Thanks, Alan -- very rich email that helps me think about
declarative-model-instance-handling.

Alan spaketh:
<snip,  "What is QML declarative-best-practice for models?">

> Reusable components/delegates, where data propagates in one direction, is
> the
> best-practices pattern that obviates this need. <snip>,


> For list delegates, this is managed through the model. Individual delegates
> should only depend on the model for state and interaction. If that's not
> enough you probably need a custom view, because views are supposed to
> handle
> the majority of the UI logic of the data.[1]
>

<snip>,

> [1] A future research topic that I'm keen on, one of these days, is to
> better
> componetize the Model/View split. QML has very simplified models, but the
> Views
> are immense and in some ways restrictive. Sometime people just use a
> Repeater/Column/Flickable for flexibility, but that's not viable for large
> data
> sets. There's clearly a better split which would allow for more of the
> View to
> be written in QML, like the UI logic, while not forcing such large
> tradeoffs.
> After the successful completion of that research project, suggesting that
> you
> create your own view would just mean another QML file in your project.
>

I'm very interested in that future-research-topic (we can discuss offline
in the future when you have time), IMHO some work here is needed.

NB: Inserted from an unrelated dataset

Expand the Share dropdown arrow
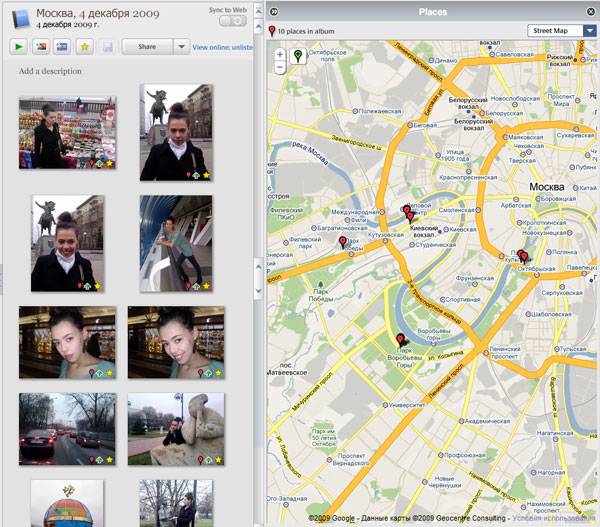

For example, consider a large/rich model of a "file-system" where you want
rich view(s) of *all* dirs-and-files.  Example visualizers might be like:

http://lifehacker.com/219058/geek-to-live--visualize-your-hard-drive-usage

The dynamic/animated nature of QML seems like a QML implementation
(with-or-without-C++) could be gorgeous/rich/useful.

If your efforts provided specific insight and guidance to applications like
that, it would be ever-so-super-spiffy!